An ILCFMOP method has been proposed and applied to water quality management in a wetland system under dual uncertainties. The most outstanding advantage of ILCFMOP model is able to reflect uncertainties presented as randomness in left hand side of the decision variables (pollutant release limitation), fuzziness (aspiration level of objectives), and interval parameters (e.g. water resources, and WTCs) in a multiple objectives model. The innovativeness of the model is to introduce inexact left-hand-side chance-constrained programming (ILCCP) into interval fuzzy multi-objective programming (IFMOP), so the applicability of the traditional IFMOP to more complex condition can be improved. Taking this study as an example, pollutant release limitation is a left-hand-side random parameter, which can hardly be presented and solved by the traditional IFMOP method. In this case, the ILCFMOP shows its superiority by enhancing the model’s capability in qualifying left-hand-side random variables.

A water quality management problem in a wetland system has been solved by the proposed ILCFMOP model in this study, which can deal with the water pollution control problem by allocating the resources properly. It can analyze the tradeoffs among multiple objectives of TNB, water resource utilization and water pollution control. A representative water pollution control case study in a wetland system is employed for demonstration. The case shows that the significant advantage of ILCFMOP is to represent and qualify multiple uncertainties in water quality management, including randomness in the left-hand side of constraints (pollutant release limitation), fuzziness (aspiration level of objectives), and interval parameters (e.g. water resources, and WTCs).
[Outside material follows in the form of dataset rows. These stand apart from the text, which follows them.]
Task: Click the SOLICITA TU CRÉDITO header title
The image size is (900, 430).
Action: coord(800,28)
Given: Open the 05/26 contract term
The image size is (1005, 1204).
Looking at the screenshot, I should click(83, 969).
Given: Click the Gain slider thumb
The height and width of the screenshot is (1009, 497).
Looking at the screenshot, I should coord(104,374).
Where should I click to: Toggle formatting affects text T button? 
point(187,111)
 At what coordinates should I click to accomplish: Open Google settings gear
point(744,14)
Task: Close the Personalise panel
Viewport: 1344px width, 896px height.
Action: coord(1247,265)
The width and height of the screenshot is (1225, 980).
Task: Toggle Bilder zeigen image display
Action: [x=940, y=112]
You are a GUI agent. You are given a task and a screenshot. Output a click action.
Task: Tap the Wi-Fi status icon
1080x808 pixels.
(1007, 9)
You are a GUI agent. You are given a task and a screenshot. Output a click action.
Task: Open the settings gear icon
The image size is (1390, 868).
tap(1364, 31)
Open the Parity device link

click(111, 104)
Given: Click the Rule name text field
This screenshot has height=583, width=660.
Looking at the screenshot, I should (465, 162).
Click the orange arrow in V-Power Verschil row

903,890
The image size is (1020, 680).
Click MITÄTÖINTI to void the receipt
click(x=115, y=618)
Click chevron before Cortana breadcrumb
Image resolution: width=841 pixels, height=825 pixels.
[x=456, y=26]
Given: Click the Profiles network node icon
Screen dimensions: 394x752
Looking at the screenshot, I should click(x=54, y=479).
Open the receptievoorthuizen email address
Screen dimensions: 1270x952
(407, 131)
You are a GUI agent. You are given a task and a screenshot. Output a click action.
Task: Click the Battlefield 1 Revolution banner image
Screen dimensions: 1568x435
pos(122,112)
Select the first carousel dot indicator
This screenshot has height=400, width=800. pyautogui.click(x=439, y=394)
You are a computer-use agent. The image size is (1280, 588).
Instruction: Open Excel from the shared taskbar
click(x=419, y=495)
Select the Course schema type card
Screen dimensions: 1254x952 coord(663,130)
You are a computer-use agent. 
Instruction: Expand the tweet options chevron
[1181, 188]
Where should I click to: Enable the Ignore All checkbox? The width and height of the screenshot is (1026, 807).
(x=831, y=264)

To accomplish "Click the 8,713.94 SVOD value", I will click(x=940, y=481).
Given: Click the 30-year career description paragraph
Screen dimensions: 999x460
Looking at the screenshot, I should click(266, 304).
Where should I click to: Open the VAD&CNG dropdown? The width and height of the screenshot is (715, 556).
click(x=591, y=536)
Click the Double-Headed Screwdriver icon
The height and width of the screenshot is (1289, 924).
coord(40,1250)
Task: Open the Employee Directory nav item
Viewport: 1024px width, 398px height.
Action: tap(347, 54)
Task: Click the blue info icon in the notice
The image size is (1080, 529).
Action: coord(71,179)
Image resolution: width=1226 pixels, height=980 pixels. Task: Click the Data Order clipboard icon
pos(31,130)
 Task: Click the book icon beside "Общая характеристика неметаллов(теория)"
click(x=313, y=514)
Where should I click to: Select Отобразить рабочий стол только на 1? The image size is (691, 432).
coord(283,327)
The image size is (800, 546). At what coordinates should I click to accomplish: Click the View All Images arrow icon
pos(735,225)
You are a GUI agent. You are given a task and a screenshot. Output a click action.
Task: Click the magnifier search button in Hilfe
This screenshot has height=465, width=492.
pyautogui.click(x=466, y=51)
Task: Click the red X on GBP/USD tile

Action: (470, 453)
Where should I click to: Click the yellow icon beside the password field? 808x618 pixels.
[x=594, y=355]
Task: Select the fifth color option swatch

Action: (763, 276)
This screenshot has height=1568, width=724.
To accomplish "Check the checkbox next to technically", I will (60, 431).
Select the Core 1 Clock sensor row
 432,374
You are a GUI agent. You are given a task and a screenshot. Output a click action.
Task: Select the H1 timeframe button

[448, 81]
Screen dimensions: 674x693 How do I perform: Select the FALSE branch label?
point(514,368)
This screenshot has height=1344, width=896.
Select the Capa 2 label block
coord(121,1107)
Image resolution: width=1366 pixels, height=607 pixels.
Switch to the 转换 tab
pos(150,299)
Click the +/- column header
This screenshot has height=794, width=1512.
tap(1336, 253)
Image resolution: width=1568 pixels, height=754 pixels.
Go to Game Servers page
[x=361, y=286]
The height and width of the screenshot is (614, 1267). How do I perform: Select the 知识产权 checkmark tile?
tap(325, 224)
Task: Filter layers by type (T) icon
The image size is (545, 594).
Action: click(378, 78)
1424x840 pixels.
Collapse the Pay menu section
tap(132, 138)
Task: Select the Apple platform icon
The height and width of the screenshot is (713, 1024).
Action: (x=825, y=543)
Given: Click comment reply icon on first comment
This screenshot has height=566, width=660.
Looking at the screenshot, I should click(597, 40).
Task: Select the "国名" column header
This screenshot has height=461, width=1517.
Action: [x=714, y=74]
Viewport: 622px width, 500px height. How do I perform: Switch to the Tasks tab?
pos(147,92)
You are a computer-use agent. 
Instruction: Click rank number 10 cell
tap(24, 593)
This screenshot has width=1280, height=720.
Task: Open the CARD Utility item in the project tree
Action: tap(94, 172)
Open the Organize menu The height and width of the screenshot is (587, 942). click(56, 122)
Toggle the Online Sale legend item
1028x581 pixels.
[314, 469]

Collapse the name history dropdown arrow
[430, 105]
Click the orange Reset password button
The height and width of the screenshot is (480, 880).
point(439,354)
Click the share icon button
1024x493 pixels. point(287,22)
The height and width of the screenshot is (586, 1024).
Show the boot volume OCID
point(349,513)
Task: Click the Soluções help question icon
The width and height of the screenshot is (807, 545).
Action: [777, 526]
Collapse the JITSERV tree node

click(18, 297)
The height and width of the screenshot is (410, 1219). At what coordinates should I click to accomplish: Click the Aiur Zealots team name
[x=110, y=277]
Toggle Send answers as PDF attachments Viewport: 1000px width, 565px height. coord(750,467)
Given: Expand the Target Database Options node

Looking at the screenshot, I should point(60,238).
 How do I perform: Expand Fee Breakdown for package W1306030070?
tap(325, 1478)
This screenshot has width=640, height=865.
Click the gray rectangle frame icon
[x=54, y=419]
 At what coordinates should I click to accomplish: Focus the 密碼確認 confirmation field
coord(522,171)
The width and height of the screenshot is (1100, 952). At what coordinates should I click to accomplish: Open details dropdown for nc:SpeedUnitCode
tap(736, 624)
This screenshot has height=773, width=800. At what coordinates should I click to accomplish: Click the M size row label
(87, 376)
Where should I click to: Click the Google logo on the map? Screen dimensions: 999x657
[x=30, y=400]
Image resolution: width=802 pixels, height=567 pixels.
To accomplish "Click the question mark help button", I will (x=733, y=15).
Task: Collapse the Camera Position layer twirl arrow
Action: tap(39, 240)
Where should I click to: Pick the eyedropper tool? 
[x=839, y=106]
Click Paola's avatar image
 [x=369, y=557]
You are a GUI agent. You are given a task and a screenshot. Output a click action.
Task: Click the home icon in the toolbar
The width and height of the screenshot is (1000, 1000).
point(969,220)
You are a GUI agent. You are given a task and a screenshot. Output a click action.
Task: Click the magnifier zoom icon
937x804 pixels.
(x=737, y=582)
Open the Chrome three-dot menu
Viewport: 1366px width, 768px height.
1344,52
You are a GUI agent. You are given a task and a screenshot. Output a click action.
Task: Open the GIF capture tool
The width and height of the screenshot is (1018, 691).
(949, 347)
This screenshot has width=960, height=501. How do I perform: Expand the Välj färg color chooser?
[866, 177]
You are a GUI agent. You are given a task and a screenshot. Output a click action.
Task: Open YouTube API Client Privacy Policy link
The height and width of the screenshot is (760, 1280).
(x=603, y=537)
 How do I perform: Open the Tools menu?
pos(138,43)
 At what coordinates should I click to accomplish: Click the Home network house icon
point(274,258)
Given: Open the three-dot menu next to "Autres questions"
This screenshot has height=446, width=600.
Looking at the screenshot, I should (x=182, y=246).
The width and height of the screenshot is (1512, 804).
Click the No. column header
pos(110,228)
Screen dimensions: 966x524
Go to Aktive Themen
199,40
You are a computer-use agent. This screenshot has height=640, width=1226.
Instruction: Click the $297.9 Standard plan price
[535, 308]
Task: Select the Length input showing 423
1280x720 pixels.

The optimal solutions indicated that, most of the objectives (e.g. TNB, water resource demand, COD discharge, and SL) would decrease with increasing probability levels from scenarios 1 to 3, since a higher constraint satisfaction probability would lead to stricter decision scopes. Accordingly, the strictness of the constraints would cause a declining tendency of the optimal scheme from scenarios 1 to 3 (e.g. agricultural areas, aquacultural areas, industry scale, land-livestock numbers). This study is the first application of the ILCFMOP model to water quality management in a wetland system, which can be extended to handling other environmental issues with uncertainties.